For Mizoguchi, it is also very important to train the students regularly to prepare them at best.
“It’s been two years since we’ve had students involved in the drill like we’re doing this week. We’re taking an opportunity to lay it out first in advisory and think about some scenarios. Then [we will do] the walk through the drill on Thursday. In the future, we’ll do it more regularly, and that way, it becomes more normalized, [and] students will feel more familiar and confident with the protocol,” Mizoguchi said.
Wayland Youth Police Officer Shane Bowles explained how the drill varies from each school level.
“[At] the elementary schools we don’t use the words intruder or armed people, but [at the middle and high schools] we can since [students] are older, so we’ll be a little more realistic. [At the other schools] it’s more a safety drill, and we don’t really get into the logistics. The middle school and high school simulations have more of a realistic situation,” Bowles said.
Although preparation is essential, Mizoguchi agrees it can be nerve-wracking for some.
“It can be a very impactful experience for both students and adults. In order to prepare ourselves, we all have to think kind of scary thoughts, and that is not fun, and it’s not something that we want to do. Guidance will be available [to] to talk through things with students if there are questions about the protocol or the unknown that we’re certainly happy to quell any anxiety through more conversation with students,” Mizoguchi said.
As Mizoguchi claims, the ALICE drill requires specific planning for the simulation to run smoothly.
“There are multiple steps, and it’s building on what we’ve done in years past. First and foremost, we wanted to make sure that the staff felt comfortable with the protocol, and had an opportunity to think through some intellectual drills. We’ve also gone through a training with all of the teaching assistants, and we’re going to be working with some other adults in the building as well to review the protocol because this impacts everybody.

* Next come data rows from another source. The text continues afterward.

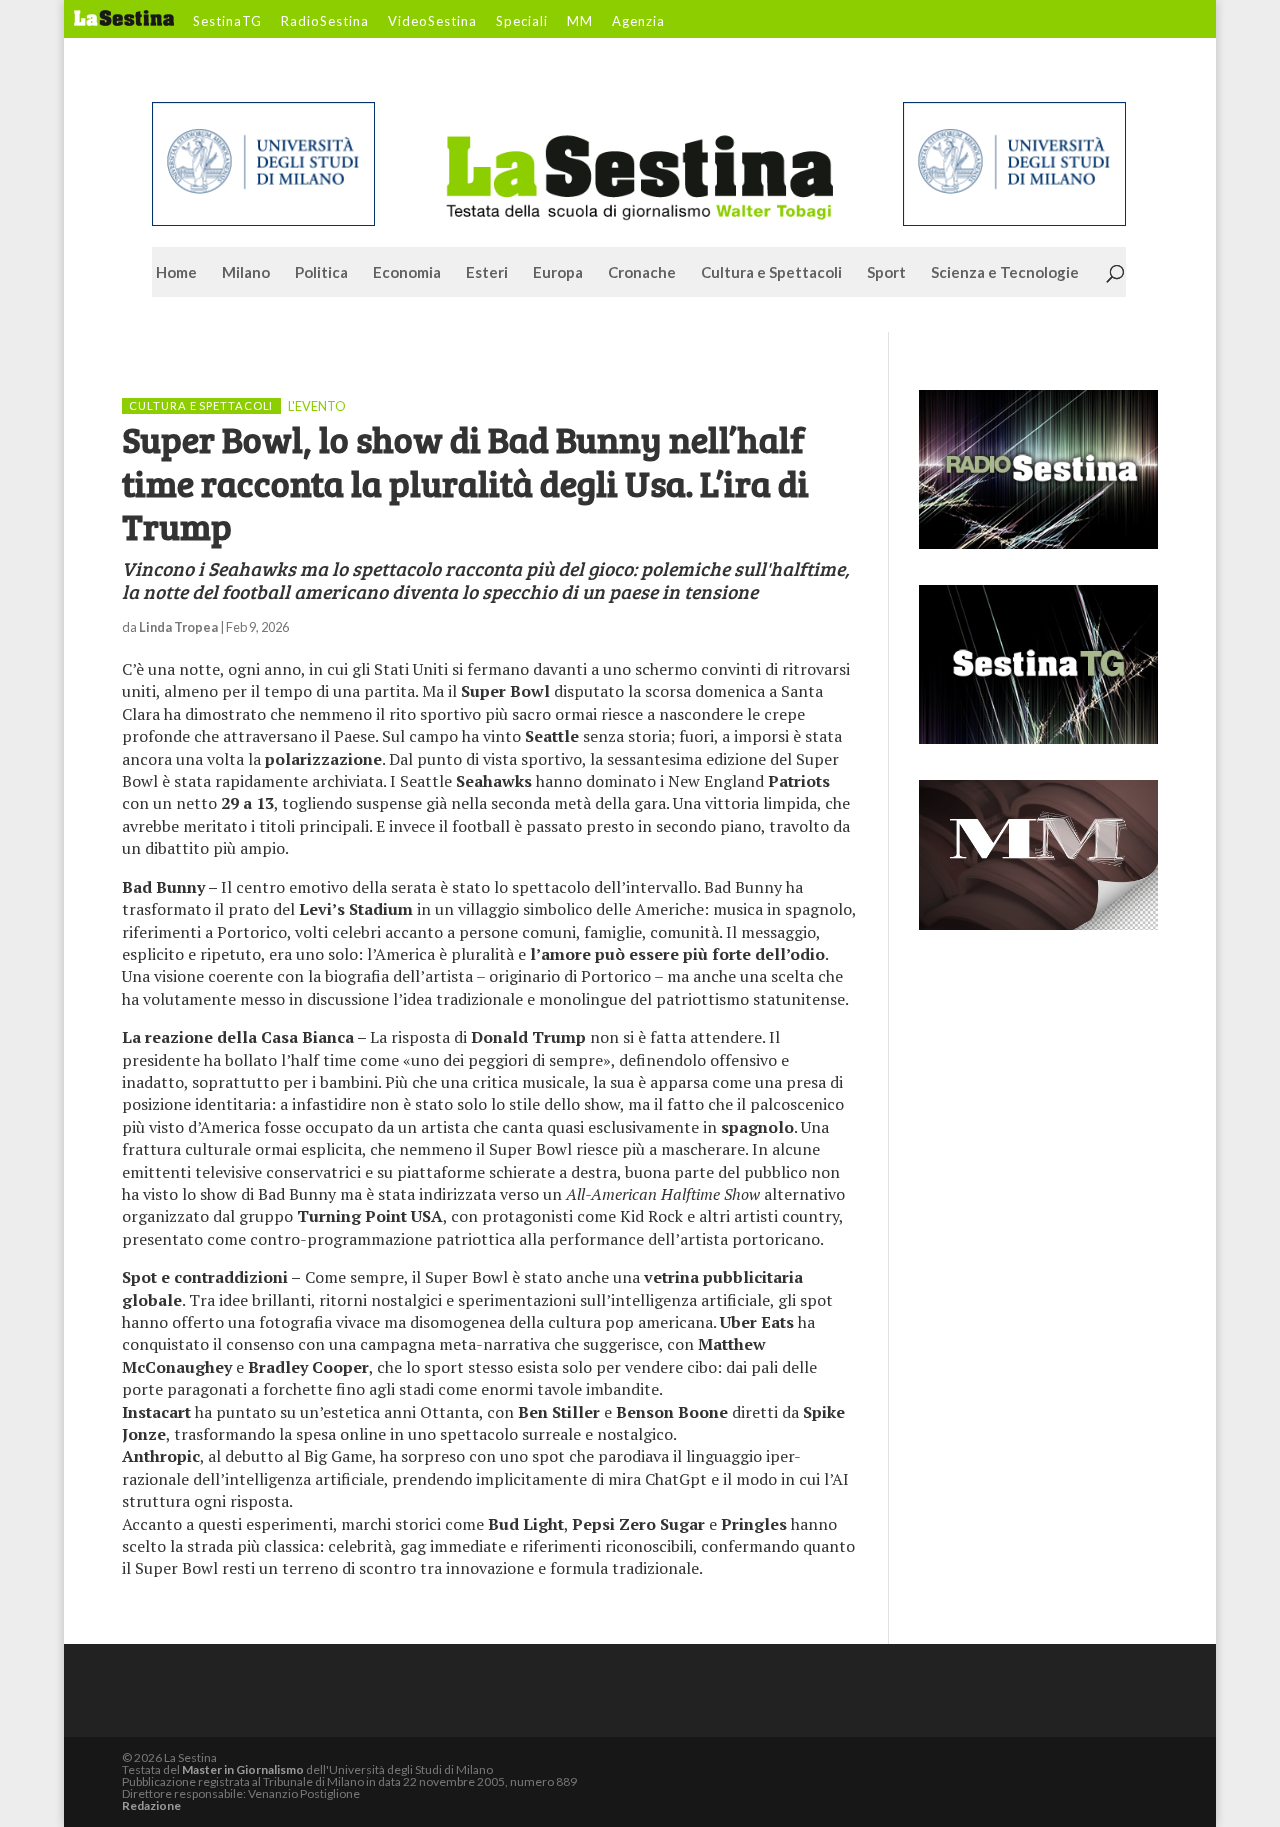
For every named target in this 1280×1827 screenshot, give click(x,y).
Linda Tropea (178, 627)
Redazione (151, 1805)
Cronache (642, 273)
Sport (886, 273)
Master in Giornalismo (243, 1769)
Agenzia (638, 22)
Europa (558, 273)
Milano (246, 273)
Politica (321, 273)
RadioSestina (325, 22)
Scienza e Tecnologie (1005, 273)
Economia (407, 273)
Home (176, 273)
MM (580, 22)
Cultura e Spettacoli (771, 273)
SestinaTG (227, 22)
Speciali (522, 22)
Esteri (487, 273)
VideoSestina (432, 22)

We also wanted to make sure that parents were aware, so I wrote a piece in the newsletter earlier this month just explaining ‘here’s what ALICE is, here’s why we do it,’” Mizoguchi said.
In Bowles’s opinion, the presence of the police and fire officers is essential to assist the process of such a plan.
“We do that on purpose so they can see what you guys are going to do and where you’re going to be. We also have protocols we follow, so if they can actually see how the drills are run, and as a team–we’re all basically one big team, the police, fire, DPW, the other towns–we will do better with more people as far as planning goes,” Bowles said.